Mit dem Zusammenhang von Recht und Psychologie hatte sich auch bereits Herr Professor Dr. Hermann von der Juristischen Fakultät der LudwigMaximilians-Universität München befasst. Nach intensiven Gesprächen sind er
und ich zu der Auffassung gelangt, dass mein Vorschlag, das Recht aus psychologischer Perspektive zu interpretieren, eine eingehende Untersuchung Wert ist.

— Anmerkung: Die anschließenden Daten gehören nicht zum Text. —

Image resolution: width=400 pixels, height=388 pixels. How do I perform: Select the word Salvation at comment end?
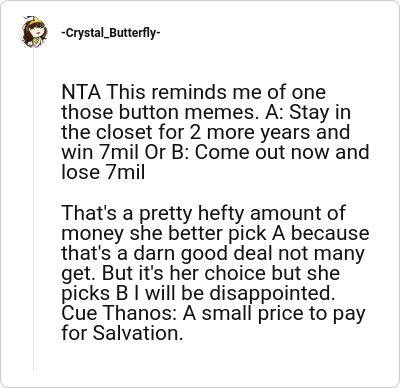138,333
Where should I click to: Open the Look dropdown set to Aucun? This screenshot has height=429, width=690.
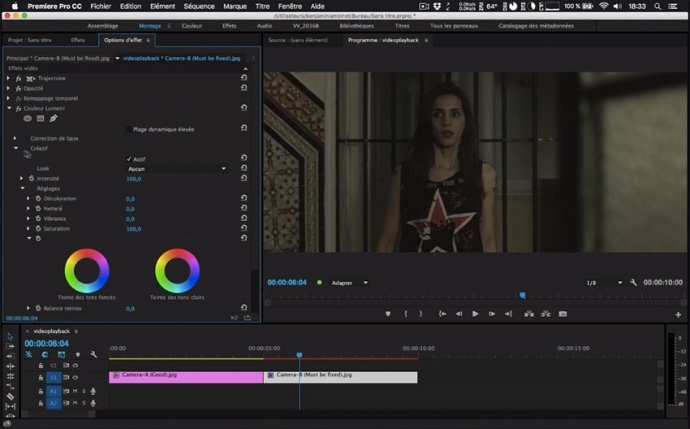click(x=177, y=169)
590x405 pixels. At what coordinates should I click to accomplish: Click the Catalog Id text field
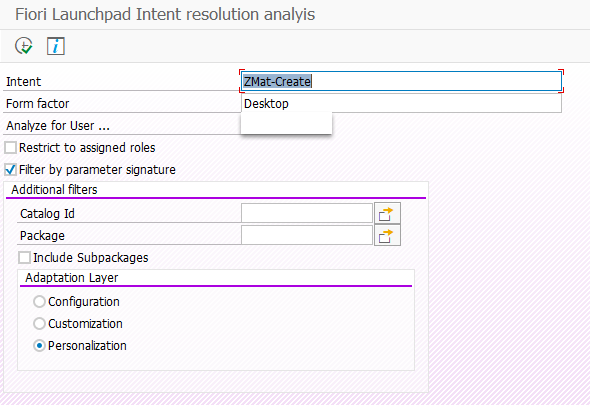coord(307,213)
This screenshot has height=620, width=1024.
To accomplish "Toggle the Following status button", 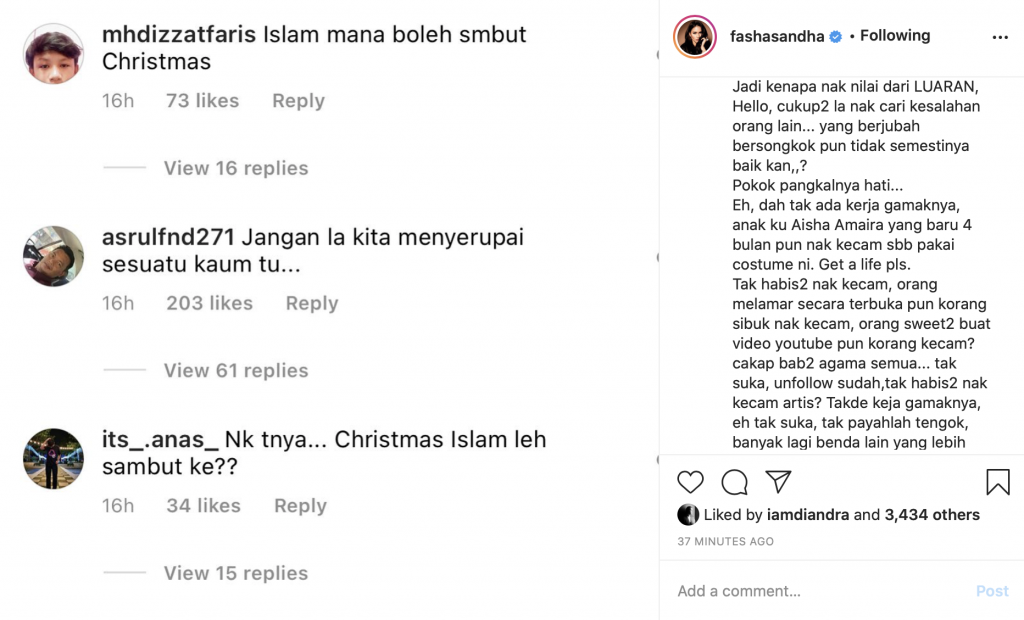I will tap(895, 36).
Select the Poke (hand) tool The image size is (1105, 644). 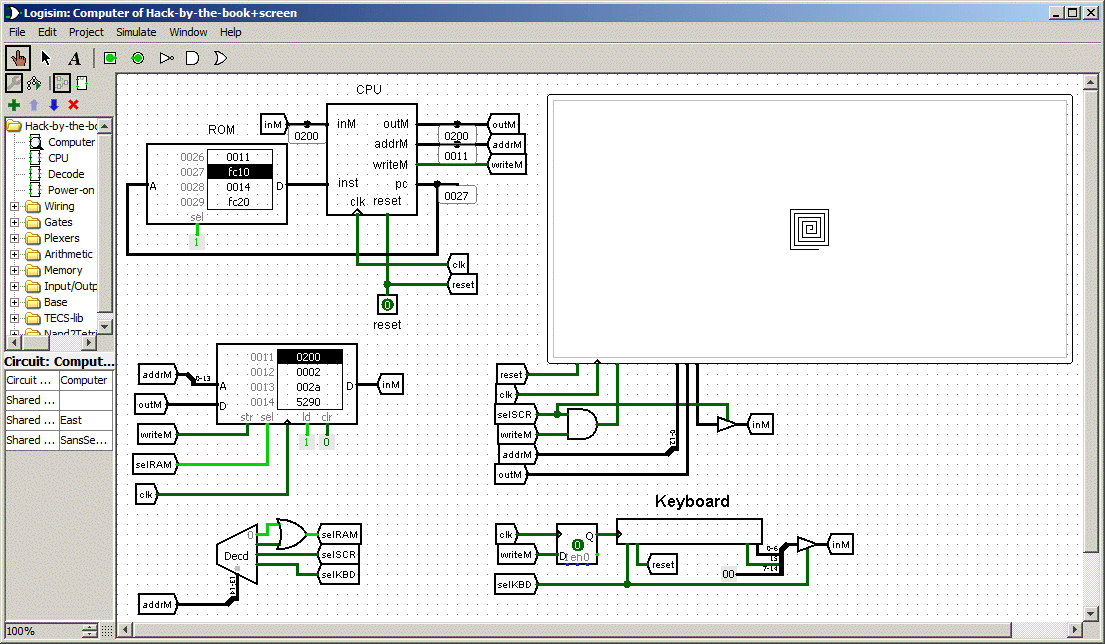click(18, 58)
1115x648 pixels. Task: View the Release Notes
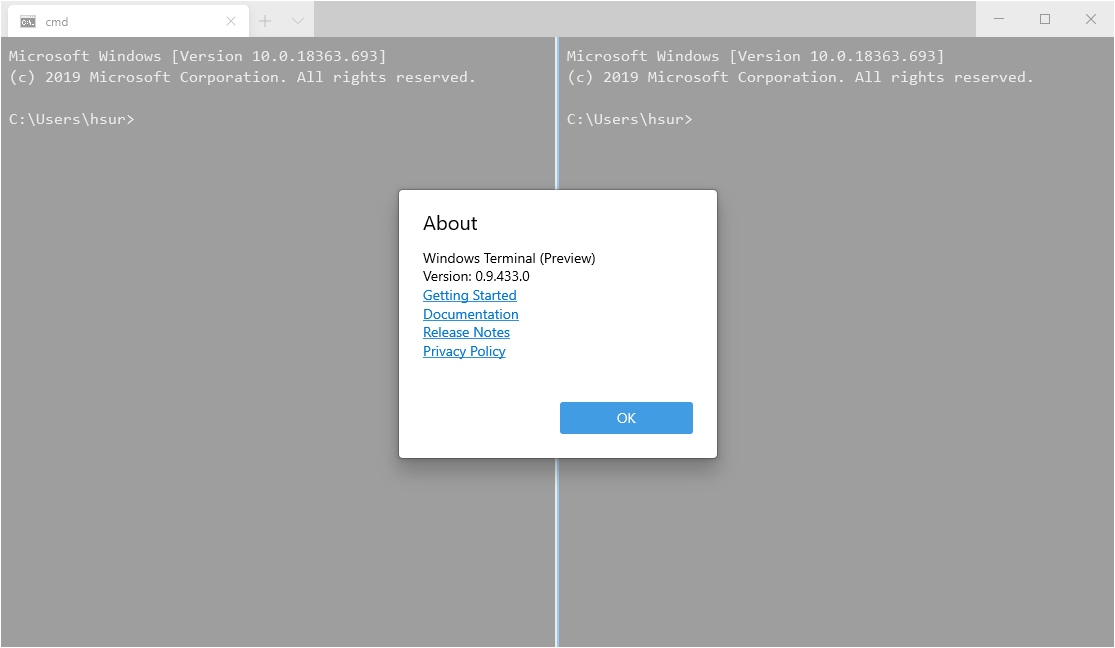466,332
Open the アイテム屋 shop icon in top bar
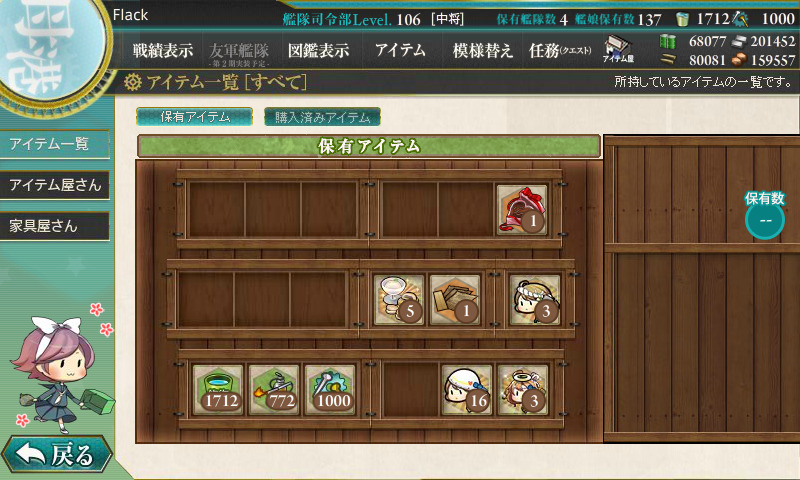The height and width of the screenshot is (480, 800). 618,49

Für die Ermutigung zu diesem Vorhaben, für seine enge und sehr persönliche
Begleitung sowie seine juristische Betreuung möchte ich ihm ganz besonders
danken.
Ebenfalls sehr bedanken möchte ich mich bei Herrn Professor Dr. Eckert
von der Fakultät für Psychologie und Pädagogik für die sozialwissenschaftliche
Betreuung und damit auch für die Ermöglichung der Einreichung dieser fakultätsübergreifenden Dissertation an der Ludwig-Maximilians-Universität München.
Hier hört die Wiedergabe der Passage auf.